O número de médicos – sem considerar internos de especialidade – cresceu 11,9% e o de enfermeiros 16,8% entre 2018 e agosto de 2021.
Relativamente à saúde mental, o relatório do CNS recorda que, em Portugal, existiram dois períodos de confinamento geral – de março a abril 2020 e de janeiro a março 2021 – que colocaram a questão do seu “impacto nos níveis de solidão, depressão, uso nocivo de álcool e outras drogas e comportamentos de auto-lesão”.
“A generalização, quase instantânea, do teletrabalho provocou sentimentos de isolamento social e solidão que, por sua vez, reduziram a capacidade de lidar com as mudanças na carga de trabalho e no tempo de trabalho, afetando adversamente os níveis de stresse e o bem-estar mental e físico dos trabalhadores”, refere o documento.
No geral, o CNS alerta que a pandemia poderá ter, direta e indiretamente, afetado a saúde mental da população e levado ao aumento de procura dos serviços relevantes.

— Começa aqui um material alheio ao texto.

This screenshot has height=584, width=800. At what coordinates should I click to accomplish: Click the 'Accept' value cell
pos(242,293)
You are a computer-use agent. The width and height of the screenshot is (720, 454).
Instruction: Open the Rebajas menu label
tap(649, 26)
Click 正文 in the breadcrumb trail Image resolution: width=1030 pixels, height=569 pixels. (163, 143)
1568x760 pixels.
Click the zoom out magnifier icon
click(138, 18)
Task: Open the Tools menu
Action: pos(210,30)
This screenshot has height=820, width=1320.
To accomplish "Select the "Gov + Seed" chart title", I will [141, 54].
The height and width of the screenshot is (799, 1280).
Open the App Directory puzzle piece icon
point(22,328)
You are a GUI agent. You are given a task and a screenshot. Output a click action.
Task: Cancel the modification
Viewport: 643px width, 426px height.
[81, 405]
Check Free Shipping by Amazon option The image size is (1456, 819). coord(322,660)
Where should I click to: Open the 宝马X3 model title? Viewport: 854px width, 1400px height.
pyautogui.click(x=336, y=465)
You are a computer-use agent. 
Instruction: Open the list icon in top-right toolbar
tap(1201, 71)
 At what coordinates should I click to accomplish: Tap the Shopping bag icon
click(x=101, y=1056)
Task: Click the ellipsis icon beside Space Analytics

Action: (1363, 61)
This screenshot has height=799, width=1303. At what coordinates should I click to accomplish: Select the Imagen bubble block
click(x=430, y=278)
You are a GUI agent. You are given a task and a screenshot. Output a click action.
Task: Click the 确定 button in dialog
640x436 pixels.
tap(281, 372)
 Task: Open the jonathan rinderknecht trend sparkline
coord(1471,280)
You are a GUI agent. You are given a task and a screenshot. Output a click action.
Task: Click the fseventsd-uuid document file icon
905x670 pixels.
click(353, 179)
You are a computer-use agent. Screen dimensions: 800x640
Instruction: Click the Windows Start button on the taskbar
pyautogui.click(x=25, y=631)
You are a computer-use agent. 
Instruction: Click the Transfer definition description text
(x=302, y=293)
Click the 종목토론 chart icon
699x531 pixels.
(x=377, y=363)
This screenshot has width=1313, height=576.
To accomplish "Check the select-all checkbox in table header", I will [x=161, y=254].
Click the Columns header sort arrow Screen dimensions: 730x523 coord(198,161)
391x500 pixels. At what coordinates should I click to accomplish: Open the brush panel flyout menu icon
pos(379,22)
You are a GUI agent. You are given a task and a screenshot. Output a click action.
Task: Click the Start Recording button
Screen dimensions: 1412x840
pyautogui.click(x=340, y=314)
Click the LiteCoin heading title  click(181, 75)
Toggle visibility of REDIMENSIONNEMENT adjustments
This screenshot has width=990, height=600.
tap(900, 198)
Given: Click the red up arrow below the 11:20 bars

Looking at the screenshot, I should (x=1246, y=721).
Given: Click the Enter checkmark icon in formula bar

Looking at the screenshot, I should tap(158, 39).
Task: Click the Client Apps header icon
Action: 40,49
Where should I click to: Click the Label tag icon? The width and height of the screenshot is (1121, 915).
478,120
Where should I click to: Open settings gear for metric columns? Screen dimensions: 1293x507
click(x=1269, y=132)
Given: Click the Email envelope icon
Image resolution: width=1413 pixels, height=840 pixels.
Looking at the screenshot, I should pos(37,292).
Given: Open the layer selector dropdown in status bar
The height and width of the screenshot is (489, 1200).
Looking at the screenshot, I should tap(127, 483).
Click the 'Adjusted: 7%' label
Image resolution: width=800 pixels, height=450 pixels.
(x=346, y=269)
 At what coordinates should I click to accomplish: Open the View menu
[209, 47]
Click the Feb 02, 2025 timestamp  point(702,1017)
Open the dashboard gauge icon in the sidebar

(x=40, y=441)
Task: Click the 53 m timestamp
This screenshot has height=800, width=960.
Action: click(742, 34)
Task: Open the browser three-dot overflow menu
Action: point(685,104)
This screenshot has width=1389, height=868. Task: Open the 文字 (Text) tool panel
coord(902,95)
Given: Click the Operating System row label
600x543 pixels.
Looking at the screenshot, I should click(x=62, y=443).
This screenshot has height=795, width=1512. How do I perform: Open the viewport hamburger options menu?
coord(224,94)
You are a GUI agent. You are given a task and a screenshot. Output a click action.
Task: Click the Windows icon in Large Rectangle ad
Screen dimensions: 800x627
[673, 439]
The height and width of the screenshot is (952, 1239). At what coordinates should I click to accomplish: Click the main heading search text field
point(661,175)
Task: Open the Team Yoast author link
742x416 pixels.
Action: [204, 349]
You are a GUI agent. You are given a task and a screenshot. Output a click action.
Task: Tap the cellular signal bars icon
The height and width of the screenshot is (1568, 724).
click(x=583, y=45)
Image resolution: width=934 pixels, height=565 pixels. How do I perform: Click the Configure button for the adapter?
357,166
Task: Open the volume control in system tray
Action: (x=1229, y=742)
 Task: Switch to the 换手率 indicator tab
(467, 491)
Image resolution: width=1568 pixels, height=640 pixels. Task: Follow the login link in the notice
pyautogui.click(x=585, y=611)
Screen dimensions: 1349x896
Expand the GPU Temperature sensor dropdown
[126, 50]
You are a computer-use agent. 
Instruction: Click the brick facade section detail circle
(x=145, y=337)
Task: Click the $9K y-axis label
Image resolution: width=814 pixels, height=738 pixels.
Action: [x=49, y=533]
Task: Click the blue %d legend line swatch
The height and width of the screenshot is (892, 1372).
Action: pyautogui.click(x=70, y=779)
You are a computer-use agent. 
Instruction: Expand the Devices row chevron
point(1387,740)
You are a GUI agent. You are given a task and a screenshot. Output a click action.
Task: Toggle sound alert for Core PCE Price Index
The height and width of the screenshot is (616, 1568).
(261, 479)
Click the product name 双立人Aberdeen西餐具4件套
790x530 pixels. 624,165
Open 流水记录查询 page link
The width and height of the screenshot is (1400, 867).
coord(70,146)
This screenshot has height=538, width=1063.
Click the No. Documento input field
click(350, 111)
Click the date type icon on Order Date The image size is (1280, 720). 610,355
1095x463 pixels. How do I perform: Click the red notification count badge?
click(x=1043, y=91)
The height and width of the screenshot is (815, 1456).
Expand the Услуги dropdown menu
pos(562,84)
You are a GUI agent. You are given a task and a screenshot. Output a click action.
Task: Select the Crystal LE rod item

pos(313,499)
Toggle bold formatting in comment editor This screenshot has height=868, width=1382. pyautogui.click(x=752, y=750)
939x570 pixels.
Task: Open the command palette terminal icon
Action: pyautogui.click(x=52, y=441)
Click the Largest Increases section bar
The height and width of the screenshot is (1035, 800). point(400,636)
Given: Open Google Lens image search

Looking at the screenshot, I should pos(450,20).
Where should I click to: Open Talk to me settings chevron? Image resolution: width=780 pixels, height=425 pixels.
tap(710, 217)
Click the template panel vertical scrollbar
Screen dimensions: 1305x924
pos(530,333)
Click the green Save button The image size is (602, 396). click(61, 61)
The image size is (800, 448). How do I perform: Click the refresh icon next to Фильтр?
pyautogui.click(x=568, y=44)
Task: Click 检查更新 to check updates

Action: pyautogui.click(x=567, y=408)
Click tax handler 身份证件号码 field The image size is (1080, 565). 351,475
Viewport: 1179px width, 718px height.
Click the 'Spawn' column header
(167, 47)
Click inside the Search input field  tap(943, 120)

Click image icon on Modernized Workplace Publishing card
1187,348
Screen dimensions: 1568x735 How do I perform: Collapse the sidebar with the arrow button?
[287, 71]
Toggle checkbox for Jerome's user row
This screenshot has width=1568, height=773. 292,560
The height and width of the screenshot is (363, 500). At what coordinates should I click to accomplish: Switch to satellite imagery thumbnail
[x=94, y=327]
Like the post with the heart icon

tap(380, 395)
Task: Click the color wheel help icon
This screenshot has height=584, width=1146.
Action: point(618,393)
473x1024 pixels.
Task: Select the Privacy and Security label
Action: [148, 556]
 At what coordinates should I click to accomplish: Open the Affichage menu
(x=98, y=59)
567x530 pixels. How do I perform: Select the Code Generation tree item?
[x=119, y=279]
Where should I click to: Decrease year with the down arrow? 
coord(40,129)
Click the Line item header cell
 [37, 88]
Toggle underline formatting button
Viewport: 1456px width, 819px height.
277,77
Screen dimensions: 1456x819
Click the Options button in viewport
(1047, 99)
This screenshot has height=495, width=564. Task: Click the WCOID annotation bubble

“Medo, luto, isolamento, perda de rendimento poderão ter desencadeado novos problemas de saúde mental ou agravado os pré-existentes, assim como a própria Covid-19 poderá aumentar o risco de morbilidade psicológica e neurológica, a curto e médio prazo”, adianta.
O documento, que é apresentado esta segunda-feira numa sessão na Assembleia da República, analisa o impacto da pandemia nos principais indicadores sociodemográficos, na saúde mental da população e na prestação de cuidados de saúde.
Criado em 2016, o CNS é um órgão independente de consulta do Governo, que visa garantir a participação dos cidadãos na definição das políticas de saúde e promover uma cultura de transparência e de prestação de contas perante a sociedade.